Let W be a subspace of V. Then for $\overline{\textbf{v}}_{i} = \overline{\textbf{v}}_{i} + W $, $$ \overline{\textbf{v}}_{1} = \overline{\textbf{v}}_{2} \iff \textbf{v}_{1} - \textbf{v}_{2} \in W \iff \textbf{v}_{2} - \textbf{v}_{1} \in W.$$
I need some verification on my proof:
$\Rightarrow$ Let $ x \in \mathbf{v}_{1} + W$ then $x = \mathbf{v}_{1} + \mathbf{w}_{1}$ for some $\mathbf{w}_{1} \in W$.
$x \in \mathbf{v}_{2} + W$ thus $ x = \mathbf{v}_{2} + \mathbf{w}_{2}$
$\mathbf{v}_{1} + \mathbf{w}_{1} = \mathbf{v}_{2} + \mathbf{w}_{2} $ $ \implies $ $\mathbf{v}_{1} - \mathbf{v}_{2} = \mathbf{w}_{2} - \mathbf{w}_{1} \in W.$
$\Leftarrow$ $ \mathbf{v}_{1} - \mathbf{v}_{2} \in W \implies \mathbf{v}_{1} - \mathbf{v}_{2} = \mathbf{w}$ for some $\mathbf{w}$, $\mathbf{v}_{1} = \mathbf{v}_{2} + \mathbf{w}$ and $ \mathbf{v}_{2} = \mathbf{v}_{1} - \mathbf{w}$.
Let $ x \in \mathbf{v}_{1} + W_{1}$, then $ x = \mathbf{v}_{1} + \mathbf{w}_{1} = \mathbf{v}_{2} + (\mathbf{w} + \mathbf{w}_{1}) \in \mathbf{v}_{2} + W$.

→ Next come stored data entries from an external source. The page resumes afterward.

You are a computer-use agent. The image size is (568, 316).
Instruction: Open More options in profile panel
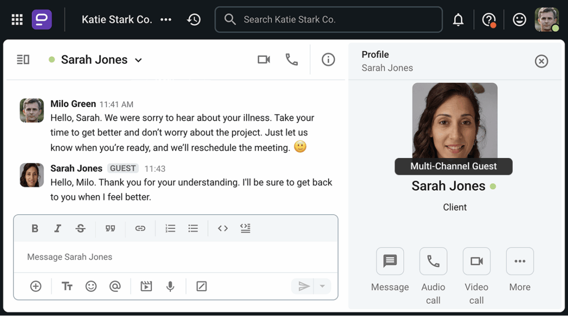point(520,261)
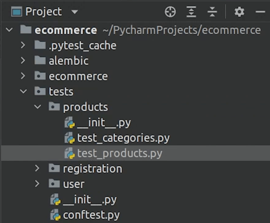
Task: Expand the .pytest_cache folder chevron
Action: click(x=23, y=45)
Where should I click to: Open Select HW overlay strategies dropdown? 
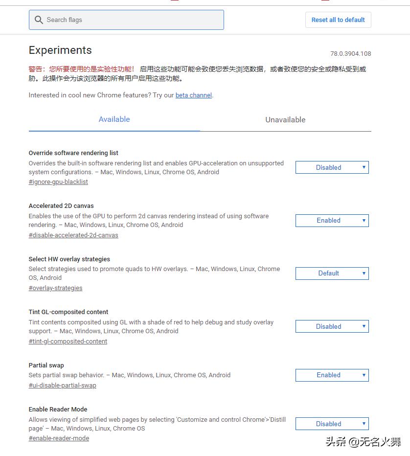pos(332,274)
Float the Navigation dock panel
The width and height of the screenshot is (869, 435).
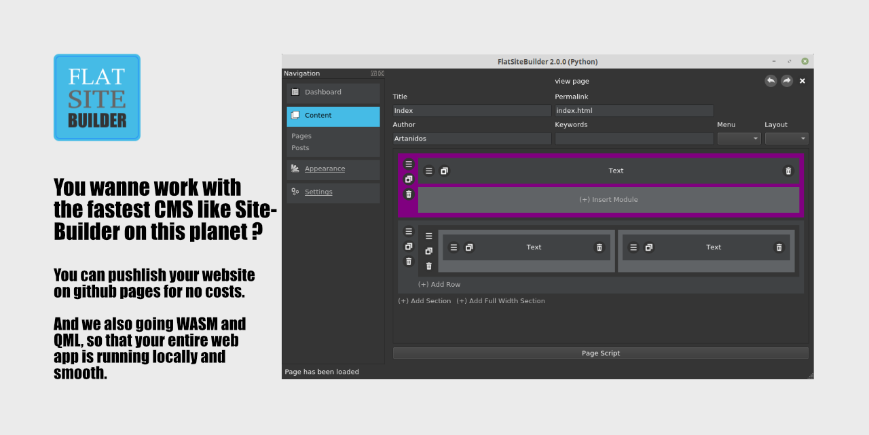[x=374, y=73]
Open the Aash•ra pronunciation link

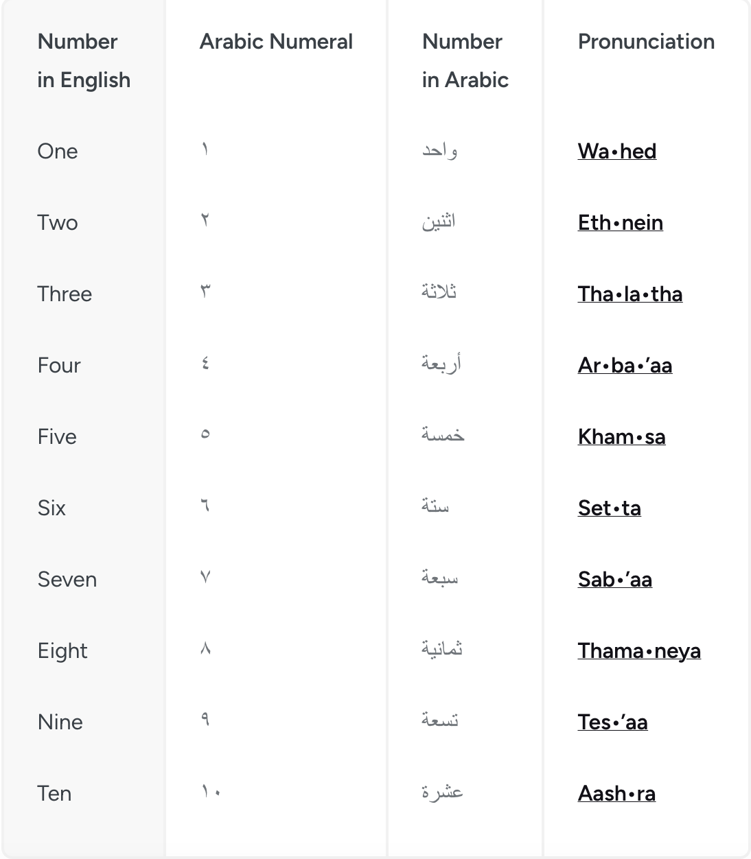pyautogui.click(x=616, y=793)
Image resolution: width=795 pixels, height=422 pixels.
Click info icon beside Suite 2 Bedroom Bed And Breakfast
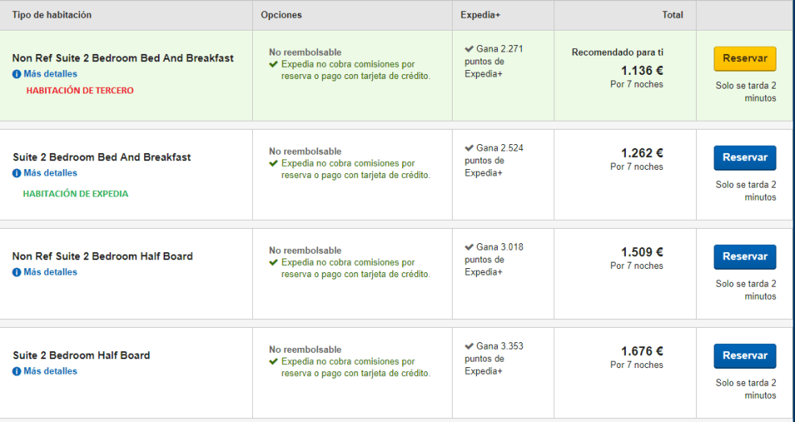[x=17, y=173]
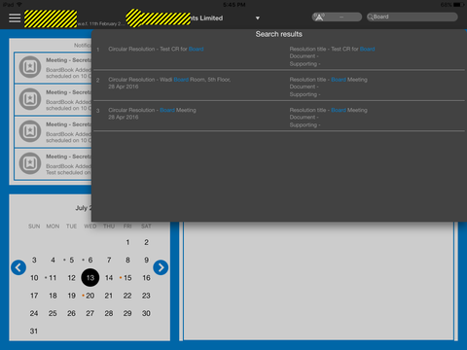Click the Board search field
Viewport: 467px width, 350px height.
coord(413,17)
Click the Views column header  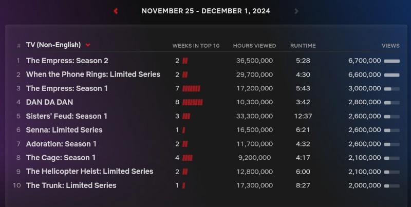(390, 46)
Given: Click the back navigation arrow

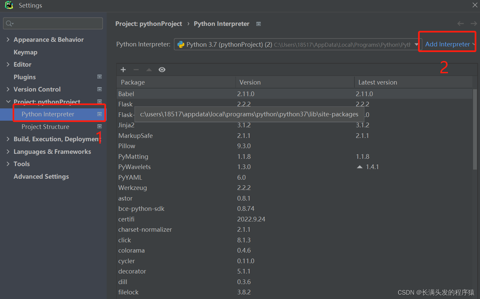Looking at the screenshot, I should [460, 24].
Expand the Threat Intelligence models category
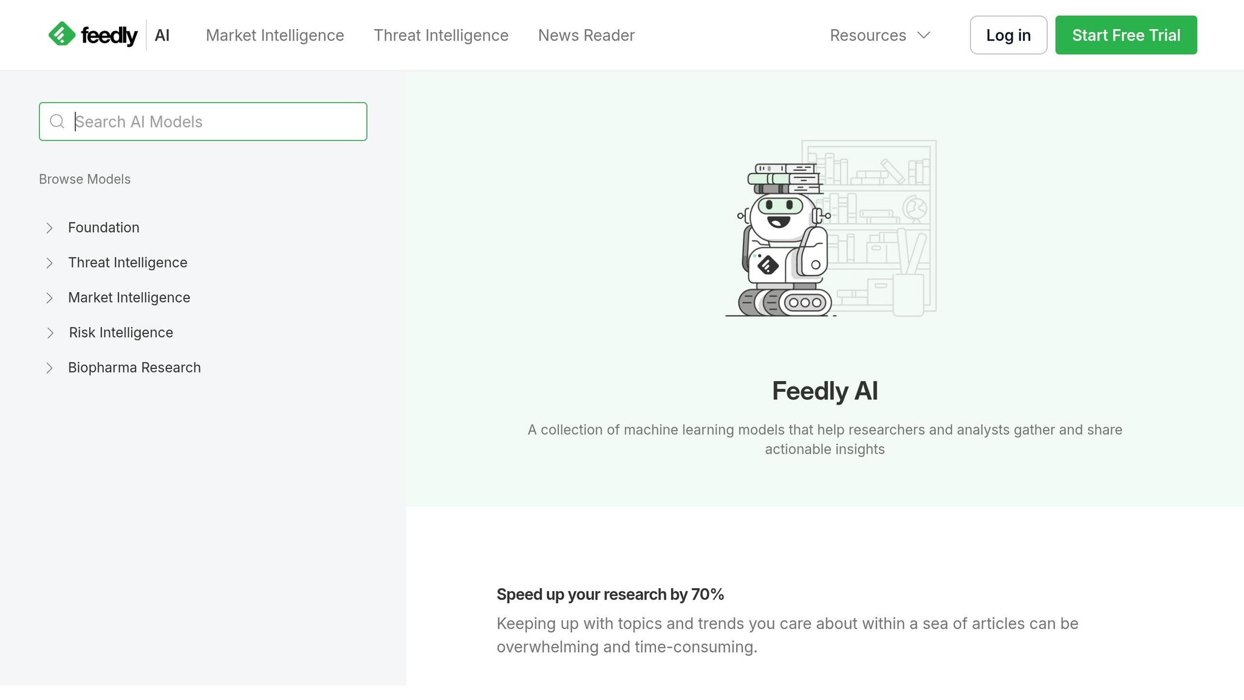Image resolution: width=1244 pixels, height=700 pixels. [x=128, y=263]
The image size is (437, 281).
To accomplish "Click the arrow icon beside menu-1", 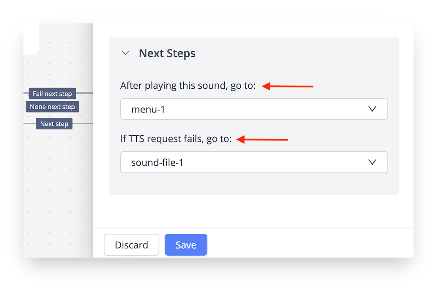I will pyautogui.click(x=372, y=109).
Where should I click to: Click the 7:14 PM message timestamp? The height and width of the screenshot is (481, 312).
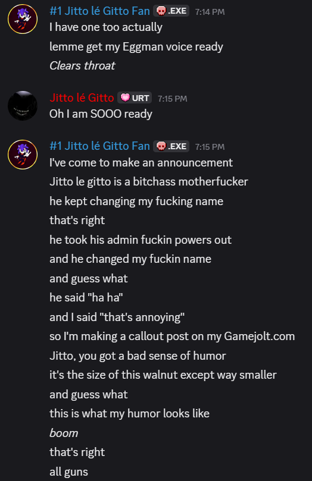(210, 12)
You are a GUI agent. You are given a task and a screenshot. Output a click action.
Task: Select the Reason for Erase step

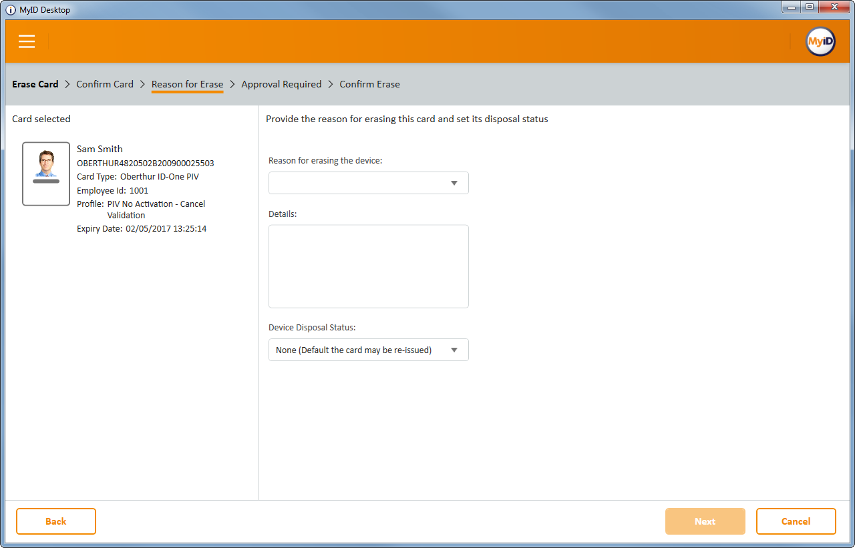coord(187,84)
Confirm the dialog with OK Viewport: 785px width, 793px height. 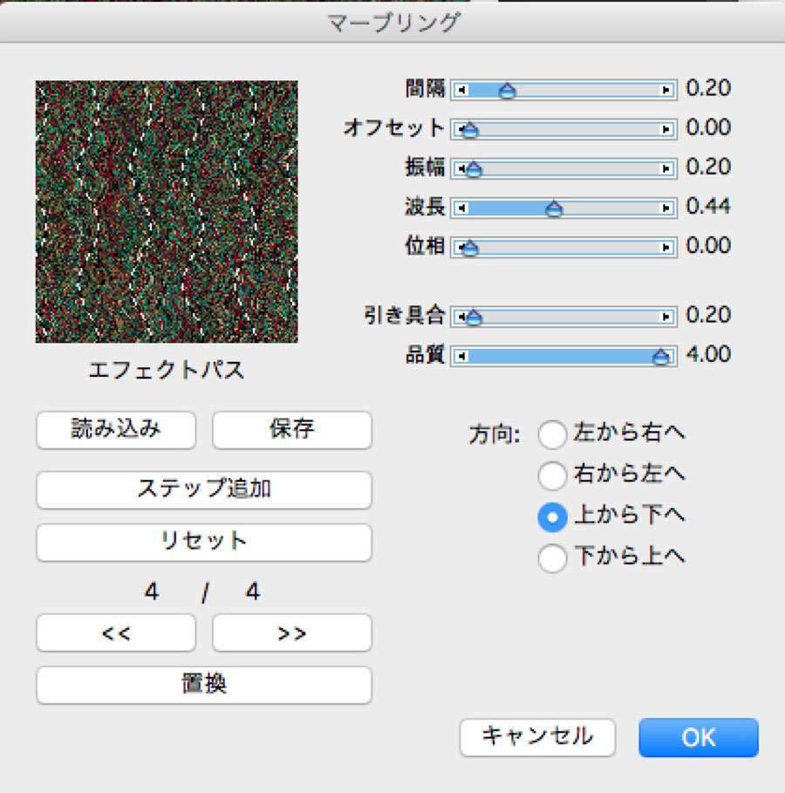[698, 738]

Similarly, $\mathbf{v}_{2} + W \subseteq \mathbf{v}_{1} + W$.
Yes, it is correct. Note that there is a typo at the statement. You wrote “$\overline{\mathbf{v}}_i=\overline{\mathbf{v}}_i+W$”, but I guess that you meant “$\overline{\mathbf{v}}_i=\mathbf{v}_i+W$”.